We can already feel the tension spreading through our bodies: It’s time to put away the iPad, but there is a small person who is almost certainly going to lose their mind when you tell them. Whether you resort to a countdown timer or go the “this is your last show” route, it’s pretty much always a struggle.

Perhaps you need a new strategy. Parenting coach Dr. Chelsey Hauge-Zavaleta recently shared her method for successfully ending iPad time, and it combines a little bit of the two approaches above with some voice modulation and sensory input.

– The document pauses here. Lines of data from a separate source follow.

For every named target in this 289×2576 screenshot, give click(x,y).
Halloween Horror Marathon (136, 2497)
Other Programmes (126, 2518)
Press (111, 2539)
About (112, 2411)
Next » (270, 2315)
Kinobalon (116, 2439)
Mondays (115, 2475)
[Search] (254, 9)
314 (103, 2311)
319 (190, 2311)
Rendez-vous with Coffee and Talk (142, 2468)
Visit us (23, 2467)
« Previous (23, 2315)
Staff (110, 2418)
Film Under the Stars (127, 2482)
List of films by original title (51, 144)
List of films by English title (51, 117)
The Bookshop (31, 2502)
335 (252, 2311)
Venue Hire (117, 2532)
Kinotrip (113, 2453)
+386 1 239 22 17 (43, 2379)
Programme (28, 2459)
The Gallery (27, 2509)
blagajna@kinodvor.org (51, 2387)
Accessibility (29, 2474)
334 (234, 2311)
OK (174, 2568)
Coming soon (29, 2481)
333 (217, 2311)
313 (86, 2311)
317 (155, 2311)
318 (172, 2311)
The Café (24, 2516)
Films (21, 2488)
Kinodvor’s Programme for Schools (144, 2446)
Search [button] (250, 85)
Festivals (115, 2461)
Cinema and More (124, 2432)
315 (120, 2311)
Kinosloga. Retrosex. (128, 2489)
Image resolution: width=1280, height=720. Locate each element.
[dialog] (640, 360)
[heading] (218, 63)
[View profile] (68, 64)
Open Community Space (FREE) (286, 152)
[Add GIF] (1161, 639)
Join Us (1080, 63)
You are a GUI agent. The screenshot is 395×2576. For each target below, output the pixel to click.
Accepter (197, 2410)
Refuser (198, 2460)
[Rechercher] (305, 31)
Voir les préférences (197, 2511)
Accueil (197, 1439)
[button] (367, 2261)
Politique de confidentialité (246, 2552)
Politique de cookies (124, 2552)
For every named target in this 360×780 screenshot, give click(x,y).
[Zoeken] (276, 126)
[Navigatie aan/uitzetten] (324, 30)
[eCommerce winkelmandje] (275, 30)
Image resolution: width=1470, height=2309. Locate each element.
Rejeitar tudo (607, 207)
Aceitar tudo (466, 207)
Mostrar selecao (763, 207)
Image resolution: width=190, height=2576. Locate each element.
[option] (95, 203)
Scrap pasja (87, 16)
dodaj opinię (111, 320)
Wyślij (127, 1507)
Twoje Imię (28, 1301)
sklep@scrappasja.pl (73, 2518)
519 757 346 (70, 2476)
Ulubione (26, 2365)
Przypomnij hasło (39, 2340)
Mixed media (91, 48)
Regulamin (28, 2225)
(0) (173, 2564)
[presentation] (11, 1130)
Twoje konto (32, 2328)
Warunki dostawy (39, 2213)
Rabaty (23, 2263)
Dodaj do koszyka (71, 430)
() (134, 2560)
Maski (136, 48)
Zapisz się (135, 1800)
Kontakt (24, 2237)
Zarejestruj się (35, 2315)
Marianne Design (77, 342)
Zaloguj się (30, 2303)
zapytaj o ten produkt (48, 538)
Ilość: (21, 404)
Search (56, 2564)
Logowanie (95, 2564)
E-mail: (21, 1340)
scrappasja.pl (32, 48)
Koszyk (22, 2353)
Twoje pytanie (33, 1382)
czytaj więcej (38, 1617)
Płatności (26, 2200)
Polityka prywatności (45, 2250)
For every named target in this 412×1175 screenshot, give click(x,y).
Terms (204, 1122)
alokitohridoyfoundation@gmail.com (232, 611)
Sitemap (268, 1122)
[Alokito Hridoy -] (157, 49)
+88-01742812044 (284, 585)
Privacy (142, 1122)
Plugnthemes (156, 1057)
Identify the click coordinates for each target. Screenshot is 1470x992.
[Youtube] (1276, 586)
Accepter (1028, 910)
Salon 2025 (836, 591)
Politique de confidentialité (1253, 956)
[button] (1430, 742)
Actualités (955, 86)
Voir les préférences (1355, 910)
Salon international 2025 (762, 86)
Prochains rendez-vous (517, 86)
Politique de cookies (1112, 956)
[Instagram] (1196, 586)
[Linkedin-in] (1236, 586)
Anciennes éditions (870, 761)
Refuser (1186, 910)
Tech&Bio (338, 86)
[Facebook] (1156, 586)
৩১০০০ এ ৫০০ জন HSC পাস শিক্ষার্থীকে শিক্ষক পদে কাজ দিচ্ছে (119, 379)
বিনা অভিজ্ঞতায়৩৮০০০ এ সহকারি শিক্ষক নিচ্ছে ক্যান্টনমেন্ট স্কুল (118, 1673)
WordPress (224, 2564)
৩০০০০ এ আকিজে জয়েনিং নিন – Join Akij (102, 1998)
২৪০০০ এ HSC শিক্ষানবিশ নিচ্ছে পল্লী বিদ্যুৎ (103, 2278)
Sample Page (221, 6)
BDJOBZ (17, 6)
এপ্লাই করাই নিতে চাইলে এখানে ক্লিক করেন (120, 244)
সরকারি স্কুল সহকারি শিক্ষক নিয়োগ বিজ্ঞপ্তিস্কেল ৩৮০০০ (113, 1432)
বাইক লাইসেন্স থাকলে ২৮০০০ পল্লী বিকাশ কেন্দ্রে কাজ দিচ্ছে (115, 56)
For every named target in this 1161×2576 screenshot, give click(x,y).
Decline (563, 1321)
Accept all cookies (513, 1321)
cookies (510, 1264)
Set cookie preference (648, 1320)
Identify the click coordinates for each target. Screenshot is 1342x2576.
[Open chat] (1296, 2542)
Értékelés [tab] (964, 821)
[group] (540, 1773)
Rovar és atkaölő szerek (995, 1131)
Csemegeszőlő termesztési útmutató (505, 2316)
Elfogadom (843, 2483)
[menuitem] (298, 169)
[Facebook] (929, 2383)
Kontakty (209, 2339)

♬ original sound – Dr. Chelsey Hauge-Zavaleta

Here are the steps:

  1. Curl around your kid and join in what they are doing for a minute or two.
  2. Make your announcement: “I’m starting the countdown timer” or “We have one more song.”
  3. Put your hands on the iPad (because you know your kid might try to run off with it), and when the timer goes off, say, “5-4-3-2-1, iPad is all done.” Offering sensory input with the 5-4-3-2-1 countdown is a good addition for kids who may not hear you with all that’s going on.
  4. You can either offer your child the choice to shut the iPad or add some melodic intonation while singing, “Now it’s time to shut the iPad” and do it yourself.
  5. Take control of the iPad and say, “iPad goes to the charging station.” Plugging the iPad into the charging station closes the experience for the child.

A few things to note about this method. Using language like “We have one more song” instead of “This is our last song before we leave for school” focuses on what the child is doing now versus what you are doing in the future. It’s easier for kids to accept the transition this way.

“Melodic intonation” is when you use a sing-songy voice to make a statement. It helps kids notice what you are saying and acknowledge it. Take a look at Miss Rachel and a lot of the other preschool-focused programming and you’ll see it employed often. Using melodic intonation for the phrase “iPad is all done” helps to signal the transition for the child.

It’s important to remember that even when using a technique like this, it will take you doing it the same way over and over several times before your child catches on and gets with the program. If they have a meltdown, don’t engage, stay calm, and move on.